With her fiction, Boehmer has established an international reputation as a commentator on the aftereffects of colonial history, in particular in post-apartheid South Africa and postcolonial Britain.
Elleke Boehmer was born to Dutch parents in Durban, South Africa, in what she has called the "balmy interstitial zone" where the littoral cultures of the Indian Ocean meet in an African city.She studied towards a degree in English and Modern languages in the Eastern Cape, followed by an incomplete year of studying medicine.

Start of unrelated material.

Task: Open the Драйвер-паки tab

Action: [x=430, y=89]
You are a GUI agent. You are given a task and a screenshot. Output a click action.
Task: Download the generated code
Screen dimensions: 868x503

In this period, she became profoundly influenced by the Black Consciousness thought of the activist doctor Steve Biko. After a year and a half of teaching English in Mamelodi township, outside Tshwane (formerly Pretoria) in what is now Gauteng, she won a Rhodes Scholarship to the University of Oxford. She completed an MPhil degree in English Literature 1900 to the present, followed by a doctoral thesis on gendered constructions of the nation in post-independence West and East African literature, both at St. John's College. In 1990, she published her first novel, the bildungsroman Screens Against the Sky.
She taught at St John's College and then at the Universities of Exeter, Leeds, and Nottingham Trent before her appointment as Hildred Carlile Professor of Literature in English at Royal Holloway, University of London. Since 2007, she has held the Professorship of World Literature in English at the University of Oxford. Boehmer has been a Fellow of the English Academy since 2005. In 2019 she was elected a Fellow of the Royal Society of Literature, and in the same year a Fellow of the Royal Historical Society.
Boehmer is married, and has two sons.
Boehmer's work has been seen as foundational to the field of Postcolonial Studies.
In her first book, Colonial and Postcolonial Literature: Migrant Metaphors (1995, 2nd edn 2005), Boehmer provides a radically historicising survey of global anglophone literary production from the 1830s, the period of the so-called second empire, to the present, and critically examines key arguments, terms, and problems in anti-colonial thought and postcolonial theory. Her central argument is that rather than simply being a reflection of social and political reality, literature is actively engaged in processes of colonisation, decolonisation, and post-independence national identity formation, all, in many respects, “textual undertaking[s]".After tracing the textual construction of empire through a series of close literary readings of popular genres (such as the missionary and explorer travelogue, the adventure romance, the imperial Gothic tale, and the Victorian “domestic” novel) and writers (including Joseph Conrad, Rudyard Kipling, Olive Schreiner, D. H. Lawrence, Virginia Woolf, and T. S. Eliot), she then explores how writers like Chinua Achebe, Wilson Harris, Jamaica Kincaid, Ben Okri, and Ngũgĩ wa Thiong'o have navigated the dialectic of colonial history and post-independence nationalism through their attention to questions of lost cultural heritage, fragmented memory, hybridity, and language. She closes by turning to contemporary women's, indigenous, and migrant postcolonial literatures, and makes the crucial argument that, despite criticisms of such writing for being oriented towards Western markets, "the audacious crossing of different perspectives in post-imperial writing can work as an anti-colonial strategy". Thus articulating a middle-ground between "cosmopolitan" and "local" or "context-based" approaches in Postcolonial Studies, Colonial and Postcolonial Literature suggests a fruitful new direction in the field while offering a now canonical overview of its literatures, theories, and histories.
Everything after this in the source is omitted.